Indeed, saturated fatty acids, such as palmitate, which is also increased in the hypothalamus upon high-fat feeding [226], acutely causes leptin resistance in the CNS [227]. Saturated fatty acids represent important candidates for causing diet-induced leptin and insulin resistance, they act as ligands for Toll-like receptor 4 (TLR4) [228], thus activating JNK- and IKK-signaling cascades, both of which inhibit insulin action in peripheral tissues such as skeletal muscle, liver, and adipose tissue [229] as well as in the hypothalamus [230-232]. In the hypothalamus, pro-inflammatory signaling via TLRs not only inhibits neuronal insulin action but can also inhibit leptin signal transduction to further aggravate obesity [227, 233–235]. Consistently, the ability of a high-fat diet to induce obesity and its associated metabolic derangements depends upon neuronal expression of MyD88, a key intracellular mediator of inflammatory signaling [227].

Obesity also correlates with altered hypothalamic glucose sensing, as obese Zucker rats display central glucose hypersensitivity, which has recently been linked to mitochondrial dysfunction leading to changes in redox signaling [236].

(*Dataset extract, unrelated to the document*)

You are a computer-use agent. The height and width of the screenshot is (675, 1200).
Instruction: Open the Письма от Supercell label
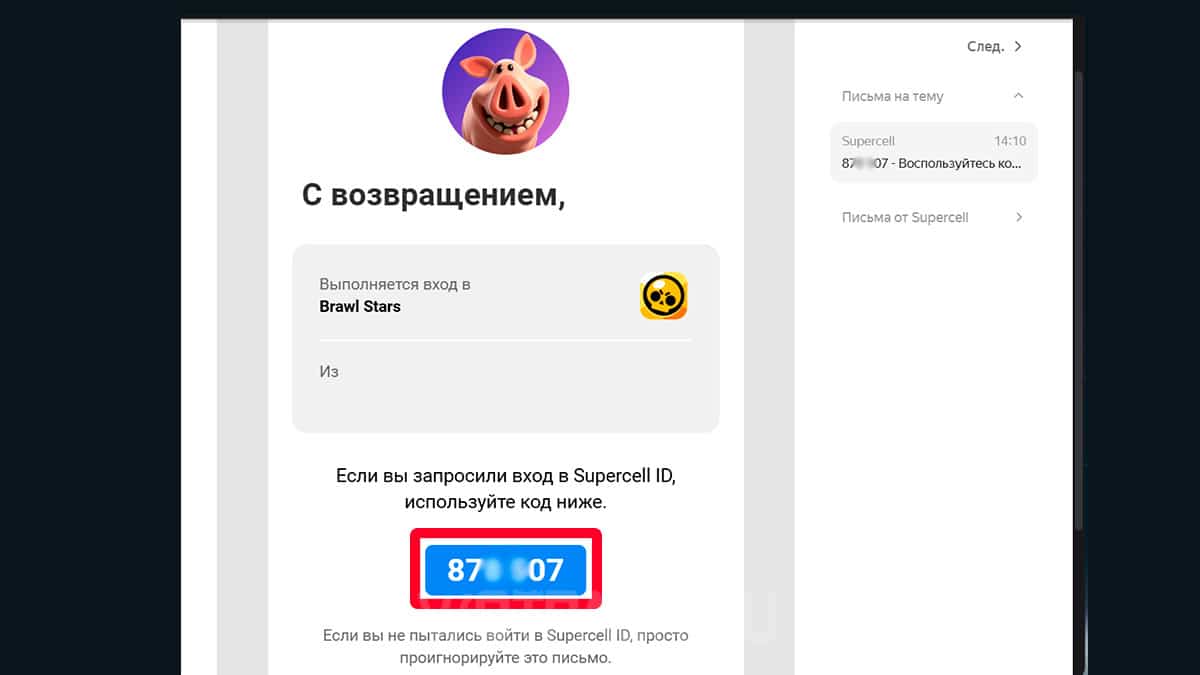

A better understanding of the mechanisms by which high-caloric diets and and/or the resulting obesity reduce central sensitivity to peripheral hormonal and nutritional signals may allow for the development of potential novel pharmacological targets for the treatment of obesity and type 2 diabetes mellitus. Nevertheless, many aspects regarding the extra- and intracellular mechanisms that contribute to CNS nutrient and hormonal resistance are still elusive and further investigations will have to unravel the complex network of the CNS in sensing nutrients and transmitting their effects.

Concluding remarks

The global prevalence of obesity and diabetes mellitus is increasing at an alarming rate and dysregulation of the central control of energy homeostasis has been posited as a causative mechanism of these metabolic diseases. Besides the capability of selective brain regions, especially the hypothalamus, to integrate a variety of neuronal and hormonal signals, increasing evidence indicates that fuel sensing also plays a pivotal role in the central regulation of food intake, energy expenditure, and glucose homeostasis. Recent progress has confirmed the presence of distinct hypothalamic neuron populations that respond to changes in circulating nutrient concentrations by either activating or inhibiting their firing activity. At the molecular level, some proteins required for neuronal fuel sensing have already been identified. Among them, KATP channels and the well-known fuel sensor AMPK represent critical points of interaction between hypothalamic glucose and lipid sensing. A wide range of data further implicates the modulation of neuronal fuel sensing by a variety of hormones such as insulin, leptin, and ghrelin, leading to an increased degree of complexity in the response of these neurons to changes in whole-body energy level. Beyond the scope of this review is another relative new concept in central nutrient sensing involving the role of amino acids in the regulation of energy homeostasis. Studies have demonstrated that increasing or decreasing the dietary intake of leucine, a branched-chain amino acid, as well as ICV administration of this amino acid affects glucose metabolism and food intake [237, 238]. The latter was attributed to changes in hypothalamic AgRP expression and mechanistically linked to mammalian target of rapamycine (mTOR) [237, 239].

A better understanding of the complex interaction of nutrients, hormones, and neuronal circuitries in the modulation of central behavioral and metabolic output signals might point to novel interventions to prevent or treat obesity and type 2 diabetes mellitus.